Although cooperatives are gradually catching on in Asia, they will need more support. Most of the region’s cooperatives are fragile, informal arrangements. But with the right legal framework in place, they could become far more efficient and durable.
China’s 2007 Farmers’ Cooperative Law serves as a good model. By offering incentives such as value-added-tax exemptions, the law has encouraged cooperatives and other agricultural organizations to collaborate and create economies of scale. Within three years of the law’s enactment, the number of cooperatives in China had increased ninefold, to nearly 400,000.
Cooperatives also help farmers manage the effects of climate change, by creating networks through which members can share knowledge about tricky adaptive strategies like switching from crops to fish or shrimp in saline-affected areas. And with the extra income that cooperatives provide, farmers can buy greenhouses to prolong their production season, and shield against erratic weather.
Cooperatives also allow farmers to benefit from previously unavailable techniques such as fertigation – using irrigation to deliver liquid fertilizers.
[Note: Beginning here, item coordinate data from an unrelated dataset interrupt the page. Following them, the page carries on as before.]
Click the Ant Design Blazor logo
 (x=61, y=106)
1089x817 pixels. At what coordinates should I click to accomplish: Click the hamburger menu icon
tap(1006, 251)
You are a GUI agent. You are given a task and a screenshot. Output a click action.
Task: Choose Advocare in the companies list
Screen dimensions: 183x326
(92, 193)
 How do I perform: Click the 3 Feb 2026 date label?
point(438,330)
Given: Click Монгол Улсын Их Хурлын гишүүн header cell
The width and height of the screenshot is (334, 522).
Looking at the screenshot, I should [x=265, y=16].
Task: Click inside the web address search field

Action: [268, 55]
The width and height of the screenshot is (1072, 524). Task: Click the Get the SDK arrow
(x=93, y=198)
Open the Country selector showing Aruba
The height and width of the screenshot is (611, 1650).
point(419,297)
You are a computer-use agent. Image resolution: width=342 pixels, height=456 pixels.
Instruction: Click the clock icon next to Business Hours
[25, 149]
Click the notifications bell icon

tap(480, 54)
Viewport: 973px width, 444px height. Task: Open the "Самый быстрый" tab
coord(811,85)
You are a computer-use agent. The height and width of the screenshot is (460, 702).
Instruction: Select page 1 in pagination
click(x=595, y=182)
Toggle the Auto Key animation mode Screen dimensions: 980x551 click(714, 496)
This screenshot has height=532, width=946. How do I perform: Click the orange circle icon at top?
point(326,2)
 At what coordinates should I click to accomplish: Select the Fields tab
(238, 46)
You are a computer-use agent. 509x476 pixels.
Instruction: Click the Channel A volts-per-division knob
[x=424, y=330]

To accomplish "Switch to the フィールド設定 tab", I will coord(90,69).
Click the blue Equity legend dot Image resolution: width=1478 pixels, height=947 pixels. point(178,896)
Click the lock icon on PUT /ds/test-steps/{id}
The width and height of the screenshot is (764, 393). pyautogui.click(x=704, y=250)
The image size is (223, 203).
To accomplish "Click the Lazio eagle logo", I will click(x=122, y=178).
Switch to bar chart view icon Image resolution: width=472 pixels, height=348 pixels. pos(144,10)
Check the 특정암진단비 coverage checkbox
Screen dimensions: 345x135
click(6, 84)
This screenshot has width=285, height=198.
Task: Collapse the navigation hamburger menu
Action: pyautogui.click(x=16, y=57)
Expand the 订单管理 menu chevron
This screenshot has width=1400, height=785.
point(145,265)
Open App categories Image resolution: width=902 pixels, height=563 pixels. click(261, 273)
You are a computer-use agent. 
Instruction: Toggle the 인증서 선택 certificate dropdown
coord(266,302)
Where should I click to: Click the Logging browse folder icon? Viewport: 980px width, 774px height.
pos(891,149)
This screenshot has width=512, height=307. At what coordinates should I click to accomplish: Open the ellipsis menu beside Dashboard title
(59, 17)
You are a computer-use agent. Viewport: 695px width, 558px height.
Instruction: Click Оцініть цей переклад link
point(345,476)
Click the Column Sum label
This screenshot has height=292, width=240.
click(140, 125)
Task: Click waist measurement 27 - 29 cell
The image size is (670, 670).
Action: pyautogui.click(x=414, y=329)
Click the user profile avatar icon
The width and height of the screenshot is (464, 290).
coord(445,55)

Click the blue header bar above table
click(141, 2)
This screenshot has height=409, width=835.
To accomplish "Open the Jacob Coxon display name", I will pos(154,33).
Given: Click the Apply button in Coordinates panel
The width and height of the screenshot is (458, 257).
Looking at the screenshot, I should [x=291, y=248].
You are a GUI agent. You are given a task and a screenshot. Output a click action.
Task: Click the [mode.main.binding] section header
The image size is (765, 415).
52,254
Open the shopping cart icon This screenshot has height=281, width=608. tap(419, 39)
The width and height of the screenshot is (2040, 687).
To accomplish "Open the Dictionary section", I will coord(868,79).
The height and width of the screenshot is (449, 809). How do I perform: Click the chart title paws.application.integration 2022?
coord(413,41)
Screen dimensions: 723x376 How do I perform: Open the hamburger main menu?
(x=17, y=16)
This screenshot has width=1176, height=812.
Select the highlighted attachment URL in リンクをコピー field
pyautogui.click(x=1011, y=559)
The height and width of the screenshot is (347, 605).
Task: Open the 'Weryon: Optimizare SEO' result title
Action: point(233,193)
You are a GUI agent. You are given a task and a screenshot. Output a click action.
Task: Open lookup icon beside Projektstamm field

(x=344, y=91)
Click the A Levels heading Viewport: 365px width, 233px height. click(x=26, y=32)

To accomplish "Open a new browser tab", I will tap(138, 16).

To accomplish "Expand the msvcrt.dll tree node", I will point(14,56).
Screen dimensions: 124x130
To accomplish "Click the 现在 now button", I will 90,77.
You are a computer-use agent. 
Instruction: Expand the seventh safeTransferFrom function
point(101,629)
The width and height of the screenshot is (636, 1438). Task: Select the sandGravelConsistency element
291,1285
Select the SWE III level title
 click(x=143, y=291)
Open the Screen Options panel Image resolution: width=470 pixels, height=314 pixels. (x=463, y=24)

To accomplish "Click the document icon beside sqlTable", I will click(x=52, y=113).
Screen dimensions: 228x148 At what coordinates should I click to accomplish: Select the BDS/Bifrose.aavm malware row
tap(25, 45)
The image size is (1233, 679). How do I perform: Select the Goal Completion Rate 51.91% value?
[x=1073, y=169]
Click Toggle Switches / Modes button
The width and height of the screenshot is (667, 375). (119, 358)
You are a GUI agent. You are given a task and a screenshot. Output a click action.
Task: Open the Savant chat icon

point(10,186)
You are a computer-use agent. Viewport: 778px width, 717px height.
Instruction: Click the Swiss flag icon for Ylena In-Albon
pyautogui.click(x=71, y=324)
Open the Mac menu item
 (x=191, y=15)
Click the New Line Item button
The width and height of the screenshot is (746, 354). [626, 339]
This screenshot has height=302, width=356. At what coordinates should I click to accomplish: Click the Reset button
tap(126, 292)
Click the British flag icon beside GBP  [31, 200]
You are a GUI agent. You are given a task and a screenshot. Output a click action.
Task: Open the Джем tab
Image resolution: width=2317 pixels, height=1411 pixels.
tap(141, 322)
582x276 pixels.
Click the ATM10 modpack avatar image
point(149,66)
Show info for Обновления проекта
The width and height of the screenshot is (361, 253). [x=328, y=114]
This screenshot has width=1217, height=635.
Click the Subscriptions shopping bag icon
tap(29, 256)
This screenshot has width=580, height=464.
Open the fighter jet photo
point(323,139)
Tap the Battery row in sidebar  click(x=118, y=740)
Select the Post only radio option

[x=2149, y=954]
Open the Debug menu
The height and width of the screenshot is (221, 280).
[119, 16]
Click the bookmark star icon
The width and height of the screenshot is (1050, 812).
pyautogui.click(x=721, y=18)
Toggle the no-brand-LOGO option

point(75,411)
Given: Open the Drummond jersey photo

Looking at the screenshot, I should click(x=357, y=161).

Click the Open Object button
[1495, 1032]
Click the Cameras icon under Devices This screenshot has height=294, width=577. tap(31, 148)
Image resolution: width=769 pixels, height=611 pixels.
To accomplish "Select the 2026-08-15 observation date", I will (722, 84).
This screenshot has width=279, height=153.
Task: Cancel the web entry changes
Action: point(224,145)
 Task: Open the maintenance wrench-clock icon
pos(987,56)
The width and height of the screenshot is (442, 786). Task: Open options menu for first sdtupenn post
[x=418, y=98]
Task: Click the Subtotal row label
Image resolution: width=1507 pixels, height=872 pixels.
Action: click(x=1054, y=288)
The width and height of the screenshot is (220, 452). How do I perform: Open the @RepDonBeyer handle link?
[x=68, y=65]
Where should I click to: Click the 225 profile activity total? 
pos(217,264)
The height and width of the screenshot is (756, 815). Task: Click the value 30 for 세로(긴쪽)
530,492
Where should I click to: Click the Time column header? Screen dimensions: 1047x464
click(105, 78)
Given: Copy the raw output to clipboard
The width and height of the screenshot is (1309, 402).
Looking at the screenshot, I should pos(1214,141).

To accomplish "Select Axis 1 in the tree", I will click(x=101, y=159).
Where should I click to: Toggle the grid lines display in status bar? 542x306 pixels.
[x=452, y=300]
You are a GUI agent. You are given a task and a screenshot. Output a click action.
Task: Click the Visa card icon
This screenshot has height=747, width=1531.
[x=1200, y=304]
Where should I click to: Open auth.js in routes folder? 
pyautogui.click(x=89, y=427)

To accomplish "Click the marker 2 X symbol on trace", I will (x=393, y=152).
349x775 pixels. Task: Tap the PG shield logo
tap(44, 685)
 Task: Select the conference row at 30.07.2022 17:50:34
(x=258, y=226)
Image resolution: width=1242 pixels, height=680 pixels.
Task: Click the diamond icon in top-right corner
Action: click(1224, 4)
Finally, cooperatives make climate-smart technologies more affordable. With new digital technologies, farmers can better manage their land, water, and energy use, and prepare for bad weather. For example, the Philippines has experimented with apps that give farmers news about plant and animal diseases, the best places to buy and sell farm supplies, and upcoming weather events.
By using less labor, and more capital and technology, Asia’s future farms can grow enough food to feed everyone in the region. Cooperatives are one way to make this vision a reality. Only then will food shortages truly be a thing of the past.
Mahfuz Ahmed is an adviser at the Asian Development Bank on agriculture, rural development, and food security.